**ACTIVITY**:
In the listing that follows, count every line holding the word "Security" and give only the count.
[RECORDS — start]
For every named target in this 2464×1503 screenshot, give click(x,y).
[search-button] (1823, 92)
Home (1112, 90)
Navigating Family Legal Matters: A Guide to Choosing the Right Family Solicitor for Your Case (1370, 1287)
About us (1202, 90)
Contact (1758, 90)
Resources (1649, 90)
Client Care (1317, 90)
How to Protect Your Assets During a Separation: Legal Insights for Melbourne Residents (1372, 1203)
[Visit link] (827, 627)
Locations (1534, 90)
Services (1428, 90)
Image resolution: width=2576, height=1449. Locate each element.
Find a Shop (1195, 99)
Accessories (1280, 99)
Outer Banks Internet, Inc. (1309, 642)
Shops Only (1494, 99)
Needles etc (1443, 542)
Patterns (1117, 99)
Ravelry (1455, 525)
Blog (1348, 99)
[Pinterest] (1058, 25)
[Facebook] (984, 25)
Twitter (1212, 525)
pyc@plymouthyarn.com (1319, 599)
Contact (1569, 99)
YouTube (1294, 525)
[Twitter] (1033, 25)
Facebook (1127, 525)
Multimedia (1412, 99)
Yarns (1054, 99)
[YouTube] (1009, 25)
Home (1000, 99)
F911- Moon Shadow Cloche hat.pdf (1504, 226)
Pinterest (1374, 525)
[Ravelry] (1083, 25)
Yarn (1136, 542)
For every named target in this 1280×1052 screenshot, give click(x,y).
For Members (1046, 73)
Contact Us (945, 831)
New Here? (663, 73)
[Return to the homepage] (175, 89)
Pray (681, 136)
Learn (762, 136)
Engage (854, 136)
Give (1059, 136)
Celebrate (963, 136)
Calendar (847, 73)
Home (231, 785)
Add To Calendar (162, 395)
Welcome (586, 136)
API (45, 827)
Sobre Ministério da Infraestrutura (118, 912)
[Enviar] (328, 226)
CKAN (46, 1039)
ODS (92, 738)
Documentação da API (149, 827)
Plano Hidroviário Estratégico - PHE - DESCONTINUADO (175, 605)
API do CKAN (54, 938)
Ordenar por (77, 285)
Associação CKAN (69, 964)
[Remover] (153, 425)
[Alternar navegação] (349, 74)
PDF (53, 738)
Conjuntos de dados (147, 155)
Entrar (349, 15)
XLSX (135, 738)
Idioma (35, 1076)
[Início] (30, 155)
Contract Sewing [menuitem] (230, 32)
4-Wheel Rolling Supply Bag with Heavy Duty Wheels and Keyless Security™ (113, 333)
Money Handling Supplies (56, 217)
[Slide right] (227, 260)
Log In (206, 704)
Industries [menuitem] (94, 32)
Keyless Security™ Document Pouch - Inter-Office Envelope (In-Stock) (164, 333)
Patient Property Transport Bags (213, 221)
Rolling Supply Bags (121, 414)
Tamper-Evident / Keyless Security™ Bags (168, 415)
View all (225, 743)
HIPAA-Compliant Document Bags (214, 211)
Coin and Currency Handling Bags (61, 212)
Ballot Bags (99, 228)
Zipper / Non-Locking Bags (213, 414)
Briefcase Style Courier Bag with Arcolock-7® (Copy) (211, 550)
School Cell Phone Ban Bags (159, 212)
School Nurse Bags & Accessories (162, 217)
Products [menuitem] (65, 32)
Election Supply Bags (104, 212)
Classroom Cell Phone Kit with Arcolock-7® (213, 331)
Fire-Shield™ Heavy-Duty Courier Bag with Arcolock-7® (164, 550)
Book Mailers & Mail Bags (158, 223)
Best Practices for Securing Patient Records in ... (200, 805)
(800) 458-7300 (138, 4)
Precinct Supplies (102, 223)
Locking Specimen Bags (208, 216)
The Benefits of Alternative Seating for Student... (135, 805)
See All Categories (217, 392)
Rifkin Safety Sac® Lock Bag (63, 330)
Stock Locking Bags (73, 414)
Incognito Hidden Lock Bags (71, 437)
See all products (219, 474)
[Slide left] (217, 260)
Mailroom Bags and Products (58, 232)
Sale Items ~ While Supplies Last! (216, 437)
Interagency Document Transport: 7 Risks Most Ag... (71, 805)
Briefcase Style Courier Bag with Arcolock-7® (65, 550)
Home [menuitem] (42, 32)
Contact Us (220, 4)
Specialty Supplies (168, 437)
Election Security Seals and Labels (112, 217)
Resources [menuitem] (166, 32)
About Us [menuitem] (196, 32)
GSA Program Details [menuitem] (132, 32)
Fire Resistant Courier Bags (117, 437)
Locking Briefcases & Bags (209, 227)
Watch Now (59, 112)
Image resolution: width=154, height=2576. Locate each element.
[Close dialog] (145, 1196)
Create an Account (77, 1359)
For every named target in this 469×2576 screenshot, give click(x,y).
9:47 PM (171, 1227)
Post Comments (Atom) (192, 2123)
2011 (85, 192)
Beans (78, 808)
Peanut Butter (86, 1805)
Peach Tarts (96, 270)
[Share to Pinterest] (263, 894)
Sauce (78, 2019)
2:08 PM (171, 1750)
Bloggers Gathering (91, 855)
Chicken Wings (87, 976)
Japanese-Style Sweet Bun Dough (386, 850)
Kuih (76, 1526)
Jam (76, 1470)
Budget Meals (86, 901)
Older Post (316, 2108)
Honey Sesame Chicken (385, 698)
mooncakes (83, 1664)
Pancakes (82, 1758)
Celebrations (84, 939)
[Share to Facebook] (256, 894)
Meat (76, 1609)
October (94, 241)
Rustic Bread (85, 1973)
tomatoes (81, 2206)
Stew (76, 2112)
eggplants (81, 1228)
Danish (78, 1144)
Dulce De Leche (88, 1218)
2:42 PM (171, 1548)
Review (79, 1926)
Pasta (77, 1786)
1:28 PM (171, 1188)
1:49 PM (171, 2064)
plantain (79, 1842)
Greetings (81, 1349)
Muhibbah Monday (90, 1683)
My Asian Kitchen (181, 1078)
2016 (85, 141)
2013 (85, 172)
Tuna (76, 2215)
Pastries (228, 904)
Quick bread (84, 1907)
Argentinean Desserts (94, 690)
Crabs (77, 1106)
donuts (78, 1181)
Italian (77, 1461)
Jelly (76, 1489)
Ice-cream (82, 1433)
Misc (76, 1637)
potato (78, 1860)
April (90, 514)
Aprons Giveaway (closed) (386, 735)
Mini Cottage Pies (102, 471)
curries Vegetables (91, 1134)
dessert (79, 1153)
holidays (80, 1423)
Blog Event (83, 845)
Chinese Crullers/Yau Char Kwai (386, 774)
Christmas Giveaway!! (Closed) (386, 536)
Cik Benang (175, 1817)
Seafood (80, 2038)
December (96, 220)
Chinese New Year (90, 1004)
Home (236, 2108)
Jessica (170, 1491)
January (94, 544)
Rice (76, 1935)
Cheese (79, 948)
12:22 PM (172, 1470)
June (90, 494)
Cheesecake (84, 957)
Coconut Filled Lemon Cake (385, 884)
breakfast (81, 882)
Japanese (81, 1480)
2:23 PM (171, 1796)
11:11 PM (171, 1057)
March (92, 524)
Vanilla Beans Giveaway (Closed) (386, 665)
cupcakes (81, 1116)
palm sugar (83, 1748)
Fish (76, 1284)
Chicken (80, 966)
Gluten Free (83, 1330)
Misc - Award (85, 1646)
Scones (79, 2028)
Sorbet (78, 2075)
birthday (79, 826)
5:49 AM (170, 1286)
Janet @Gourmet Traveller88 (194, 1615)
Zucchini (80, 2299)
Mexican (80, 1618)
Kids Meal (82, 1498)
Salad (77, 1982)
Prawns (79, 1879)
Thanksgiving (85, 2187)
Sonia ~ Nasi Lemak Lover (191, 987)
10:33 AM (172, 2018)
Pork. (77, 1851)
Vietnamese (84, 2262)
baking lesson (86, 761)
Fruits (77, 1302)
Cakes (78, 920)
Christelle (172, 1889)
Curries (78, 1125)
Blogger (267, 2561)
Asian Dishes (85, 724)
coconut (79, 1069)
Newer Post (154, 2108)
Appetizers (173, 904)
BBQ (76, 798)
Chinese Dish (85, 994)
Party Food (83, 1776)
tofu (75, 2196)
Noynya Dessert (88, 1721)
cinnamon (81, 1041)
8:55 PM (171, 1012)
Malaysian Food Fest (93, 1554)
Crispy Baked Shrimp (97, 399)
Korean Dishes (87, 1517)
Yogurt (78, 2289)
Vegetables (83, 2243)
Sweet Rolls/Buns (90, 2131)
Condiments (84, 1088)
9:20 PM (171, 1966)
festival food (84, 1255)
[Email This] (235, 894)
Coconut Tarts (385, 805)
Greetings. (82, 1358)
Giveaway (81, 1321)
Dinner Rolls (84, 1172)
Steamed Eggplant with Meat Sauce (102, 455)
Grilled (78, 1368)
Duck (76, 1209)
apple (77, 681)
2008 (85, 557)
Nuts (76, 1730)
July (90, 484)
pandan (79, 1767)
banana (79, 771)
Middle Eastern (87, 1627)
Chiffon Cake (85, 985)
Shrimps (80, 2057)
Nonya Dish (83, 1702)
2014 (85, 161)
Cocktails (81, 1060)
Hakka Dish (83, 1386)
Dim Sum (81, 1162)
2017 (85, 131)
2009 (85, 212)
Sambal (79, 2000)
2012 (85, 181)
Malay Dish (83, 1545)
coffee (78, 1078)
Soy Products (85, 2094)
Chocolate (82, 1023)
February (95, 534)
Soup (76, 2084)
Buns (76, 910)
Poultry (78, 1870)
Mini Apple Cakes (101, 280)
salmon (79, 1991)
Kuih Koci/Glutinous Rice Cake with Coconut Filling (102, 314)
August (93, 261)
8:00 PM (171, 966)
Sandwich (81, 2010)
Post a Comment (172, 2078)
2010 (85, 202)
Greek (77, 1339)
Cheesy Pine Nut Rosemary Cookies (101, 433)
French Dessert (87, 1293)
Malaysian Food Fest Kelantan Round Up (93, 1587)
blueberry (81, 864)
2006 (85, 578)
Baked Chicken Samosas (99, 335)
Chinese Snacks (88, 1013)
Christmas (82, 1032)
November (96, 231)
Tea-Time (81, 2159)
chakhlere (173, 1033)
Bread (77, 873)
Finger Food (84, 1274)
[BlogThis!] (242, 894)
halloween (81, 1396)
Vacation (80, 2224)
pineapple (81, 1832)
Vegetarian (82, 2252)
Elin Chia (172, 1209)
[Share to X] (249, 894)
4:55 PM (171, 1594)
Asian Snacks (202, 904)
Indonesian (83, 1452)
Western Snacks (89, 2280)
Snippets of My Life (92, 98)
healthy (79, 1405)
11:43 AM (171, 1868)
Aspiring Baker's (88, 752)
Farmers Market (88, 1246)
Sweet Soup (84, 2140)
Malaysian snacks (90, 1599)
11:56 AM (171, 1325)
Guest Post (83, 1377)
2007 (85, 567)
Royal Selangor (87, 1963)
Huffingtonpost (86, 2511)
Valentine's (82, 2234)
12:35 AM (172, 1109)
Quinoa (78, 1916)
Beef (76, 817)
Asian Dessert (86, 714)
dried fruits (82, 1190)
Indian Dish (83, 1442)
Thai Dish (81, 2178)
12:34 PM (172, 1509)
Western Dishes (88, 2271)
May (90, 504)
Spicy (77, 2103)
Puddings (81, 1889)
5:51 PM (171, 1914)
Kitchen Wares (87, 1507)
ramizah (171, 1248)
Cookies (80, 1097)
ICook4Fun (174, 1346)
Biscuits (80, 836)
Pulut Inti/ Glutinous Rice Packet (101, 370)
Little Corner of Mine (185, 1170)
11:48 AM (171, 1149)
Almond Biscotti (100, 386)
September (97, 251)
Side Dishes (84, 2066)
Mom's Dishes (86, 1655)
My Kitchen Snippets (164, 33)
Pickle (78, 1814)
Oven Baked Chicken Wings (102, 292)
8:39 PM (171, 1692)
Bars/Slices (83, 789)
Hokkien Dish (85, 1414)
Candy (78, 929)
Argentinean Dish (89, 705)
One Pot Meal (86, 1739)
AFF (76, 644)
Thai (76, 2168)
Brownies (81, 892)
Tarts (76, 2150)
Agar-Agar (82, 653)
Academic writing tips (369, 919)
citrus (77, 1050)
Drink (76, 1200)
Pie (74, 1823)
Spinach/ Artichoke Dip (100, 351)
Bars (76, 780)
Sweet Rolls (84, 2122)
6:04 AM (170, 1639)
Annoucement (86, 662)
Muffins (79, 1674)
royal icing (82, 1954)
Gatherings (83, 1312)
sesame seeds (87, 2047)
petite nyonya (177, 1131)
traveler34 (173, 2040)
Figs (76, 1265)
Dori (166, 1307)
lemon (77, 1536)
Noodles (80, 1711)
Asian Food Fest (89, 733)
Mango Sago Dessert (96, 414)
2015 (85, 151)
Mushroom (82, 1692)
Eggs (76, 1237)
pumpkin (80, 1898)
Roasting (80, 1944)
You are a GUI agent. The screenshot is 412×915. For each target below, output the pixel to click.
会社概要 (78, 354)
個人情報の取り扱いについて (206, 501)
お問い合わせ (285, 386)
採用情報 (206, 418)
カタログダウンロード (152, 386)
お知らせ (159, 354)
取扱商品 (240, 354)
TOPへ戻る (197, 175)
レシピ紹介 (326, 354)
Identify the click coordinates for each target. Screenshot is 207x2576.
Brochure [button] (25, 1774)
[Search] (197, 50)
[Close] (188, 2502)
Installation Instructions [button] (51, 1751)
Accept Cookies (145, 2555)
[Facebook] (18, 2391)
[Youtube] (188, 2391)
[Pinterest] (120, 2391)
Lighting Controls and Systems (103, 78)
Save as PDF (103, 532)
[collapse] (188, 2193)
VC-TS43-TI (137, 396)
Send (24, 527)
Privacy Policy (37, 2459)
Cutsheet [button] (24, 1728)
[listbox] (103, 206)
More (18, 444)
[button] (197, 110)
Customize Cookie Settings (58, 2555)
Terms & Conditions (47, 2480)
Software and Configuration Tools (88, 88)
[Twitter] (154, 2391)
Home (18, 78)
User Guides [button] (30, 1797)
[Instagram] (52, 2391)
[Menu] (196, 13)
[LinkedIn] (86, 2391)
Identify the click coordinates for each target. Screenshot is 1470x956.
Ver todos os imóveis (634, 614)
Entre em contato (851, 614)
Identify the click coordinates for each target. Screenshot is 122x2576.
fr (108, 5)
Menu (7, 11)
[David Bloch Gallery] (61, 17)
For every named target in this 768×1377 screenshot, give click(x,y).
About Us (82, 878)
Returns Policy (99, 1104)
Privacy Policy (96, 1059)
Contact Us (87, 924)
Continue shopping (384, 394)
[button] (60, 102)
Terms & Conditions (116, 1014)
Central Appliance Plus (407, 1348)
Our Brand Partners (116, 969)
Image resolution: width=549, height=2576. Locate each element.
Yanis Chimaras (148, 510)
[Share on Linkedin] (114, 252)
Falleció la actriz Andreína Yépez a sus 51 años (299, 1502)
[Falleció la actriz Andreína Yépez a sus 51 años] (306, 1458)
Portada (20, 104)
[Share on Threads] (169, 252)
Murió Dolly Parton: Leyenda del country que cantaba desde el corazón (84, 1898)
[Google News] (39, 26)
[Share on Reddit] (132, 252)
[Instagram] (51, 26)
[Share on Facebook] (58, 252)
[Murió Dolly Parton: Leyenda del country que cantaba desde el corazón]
[RECORDS — finish]
**TASK ANSWER**:
4